Close Encounters with Ugolino and the Bottom of Hell

Why do we find so much imagery of eating in Cantos XXXII through XXXIV?




Here, in the pit of hell, we find the worst of sinners. The others were even too righteous to coexist with these foul creatures, having committed acts of satanic value. Evil birthing such lifelessness that fire itself could not eternal nor momentarily consume, but only a frozen wasteland of still and upside-down monsters. The screams and cries of anguish cease, reason and speech are abandoned due to their uselessness.

This is where Dante comes upon the figure Count Ugolino. Ugolino describes himself italian nobility in Pisa. Ugolino was born a Ghibelline, but soon joined the Guelf party as a means of obtaining more political power in Pisa.
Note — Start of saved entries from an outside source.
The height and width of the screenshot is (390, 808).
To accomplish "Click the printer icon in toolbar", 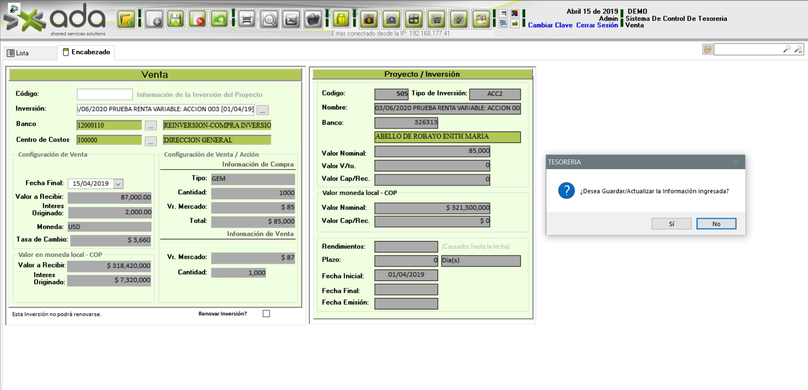I will [247, 20].
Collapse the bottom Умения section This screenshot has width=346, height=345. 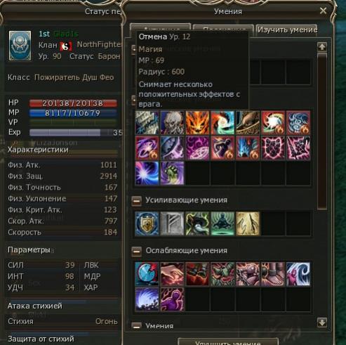click(x=137, y=325)
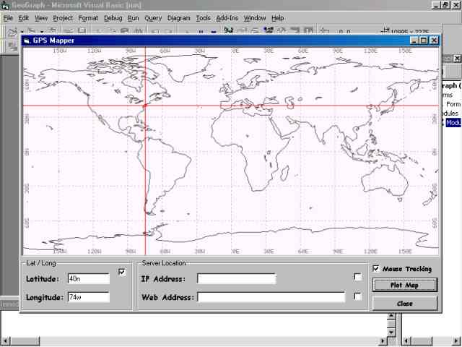The height and width of the screenshot is (347, 462).
Task: Open the Add-Ins menu
Action: [x=227, y=17]
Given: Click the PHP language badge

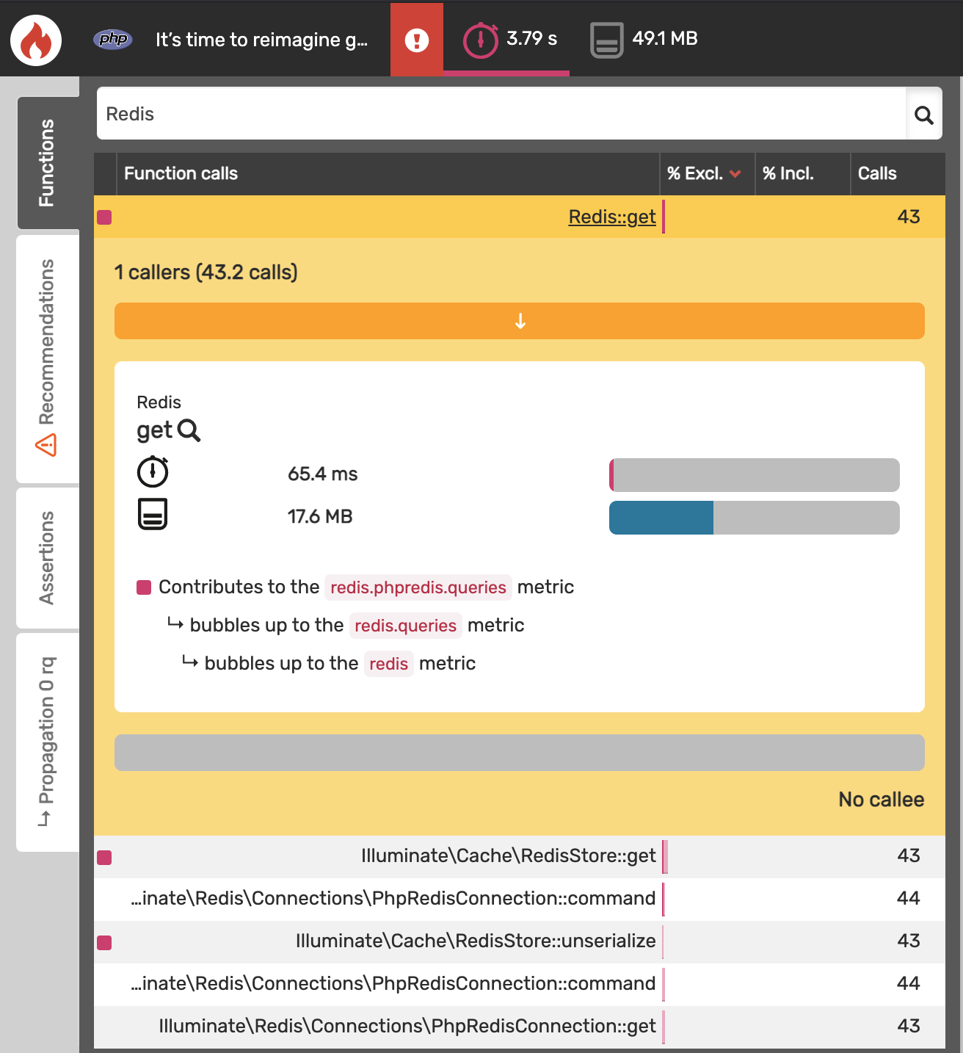Looking at the screenshot, I should (x=112, y=40).
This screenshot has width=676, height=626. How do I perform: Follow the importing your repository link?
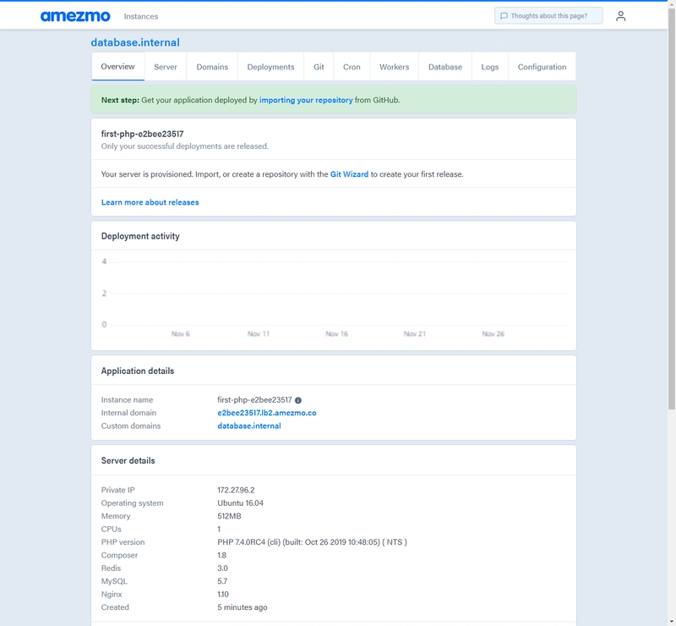coord(306,100)
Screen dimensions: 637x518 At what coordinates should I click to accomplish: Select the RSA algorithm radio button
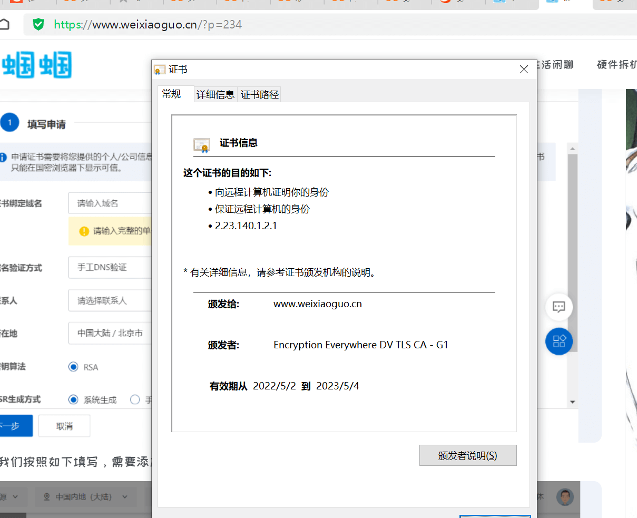(74, 367)
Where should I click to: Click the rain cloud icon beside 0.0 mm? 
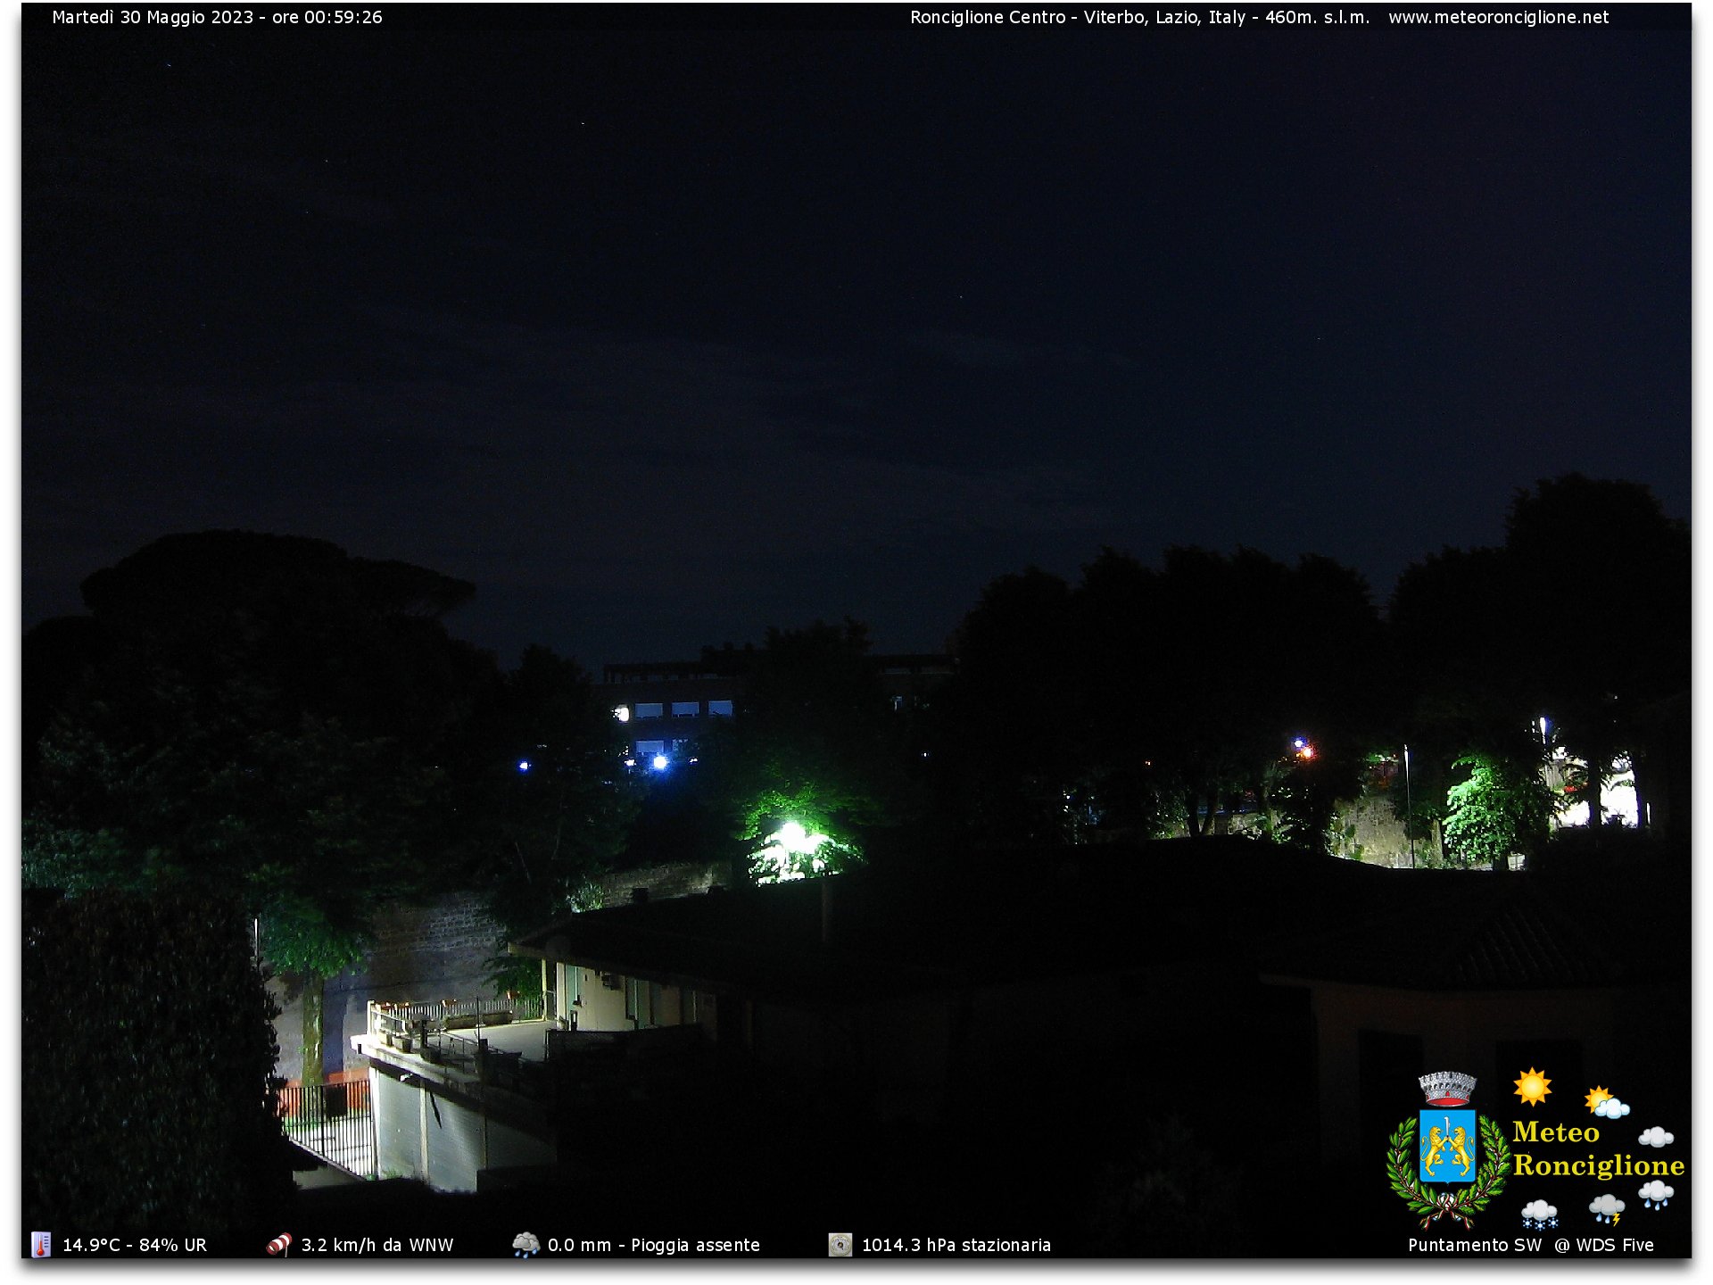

However he was exiled in his first attempt and later joined with Ruggieri. Both planned to seize power in Pisa, but as soon as their plan began working, according to Ugolino, Ruggieri betrayed him, causing his imprisonment and death. Historically, Ugolino was known to have betrayed Ruggieri first, but failed in imprisoning him as Ugolino had been. In prison, along with both his children (and supposedly grandchildren as well), they were locked in and the key thrown into a river, leaving them to starve. Accounts speak of Ugolino cannibalising his children in order to extend his own life further.

When Dante first comes upon Ugolino, he finds the shade gnawing on the brain of another, both encased waist-up in ice. The other shade he feeds on Dante discovers to be his betrayer, Ruggieri. The cannibalism Dante witnesses not only accounts for that he commits in prison, but also speaks to his sins in his political career as well. Ugolino, used what political power he had to climb over other people, thriving off of their demise, much like the idea of cannibalism.
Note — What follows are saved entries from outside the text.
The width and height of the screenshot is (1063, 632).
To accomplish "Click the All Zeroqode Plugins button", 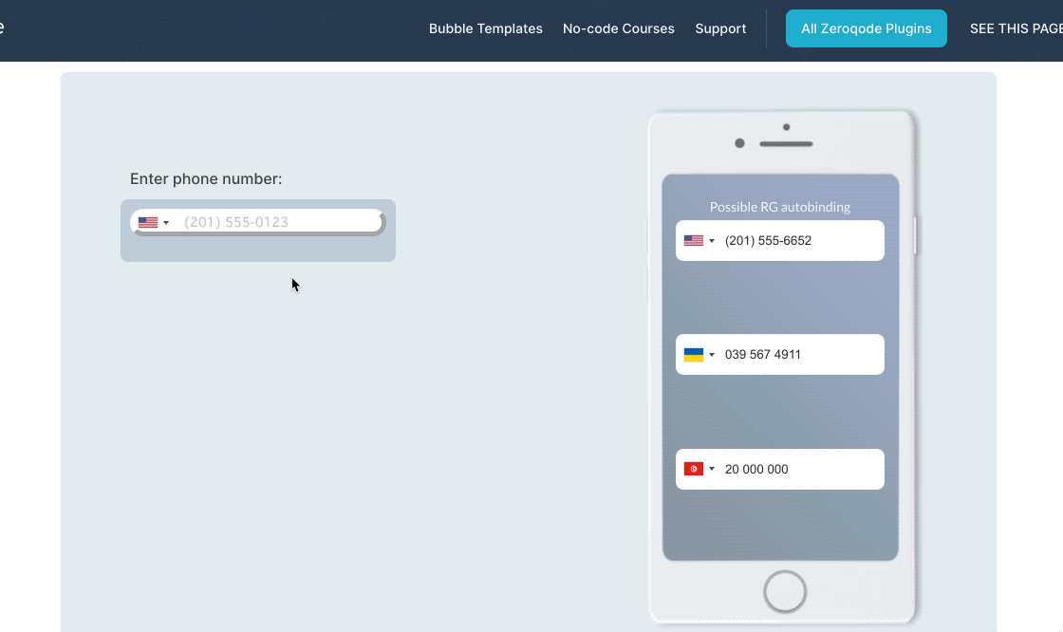I will coord(866,28).
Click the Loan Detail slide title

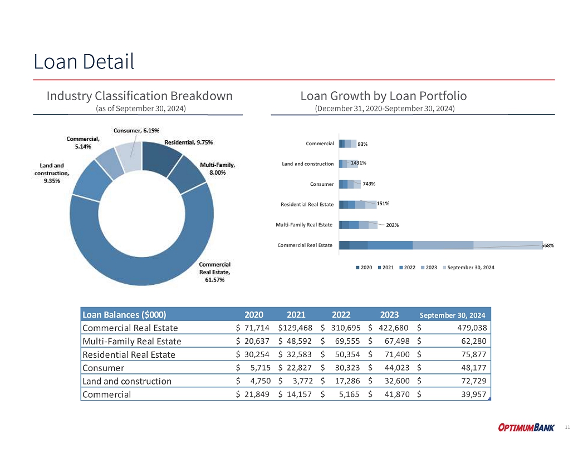(84, 61)
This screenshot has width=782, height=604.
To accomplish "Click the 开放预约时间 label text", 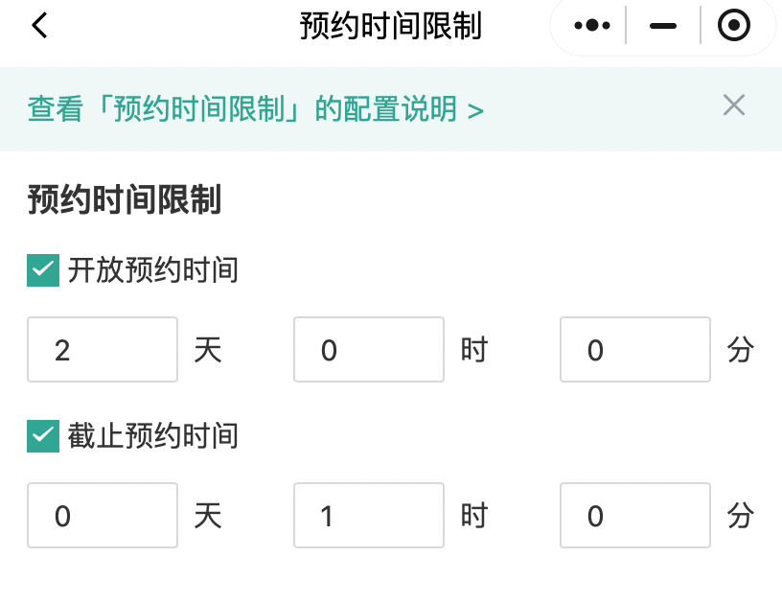I will 152,270.
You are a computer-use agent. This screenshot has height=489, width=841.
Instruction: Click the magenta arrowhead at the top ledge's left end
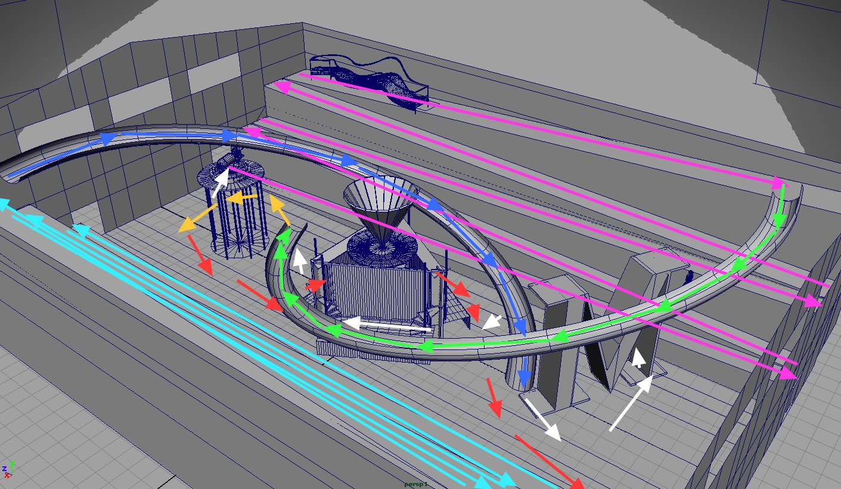pyautogui.click(x=281, y=88)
Cannibalism exists in the centre of hell as the most evil of sins in Dante's hierarchy due to cannibalism's application to all three of Dante's denominations of sins. Dante categorises sins into three distinct sets: sins of incontinence, sins of fraud, and sins of violence. Cannibalism is a sin of violence in that it involves the murder of an individual and/or the mutilation of their body. It also is a sin of fraud in that it takes something that should be living and admired as the image of God and distorts it into something as common as food. Finally, cannibalism falls under the category of incontinence in that it is an unnatural way of satiating something as common as hunger.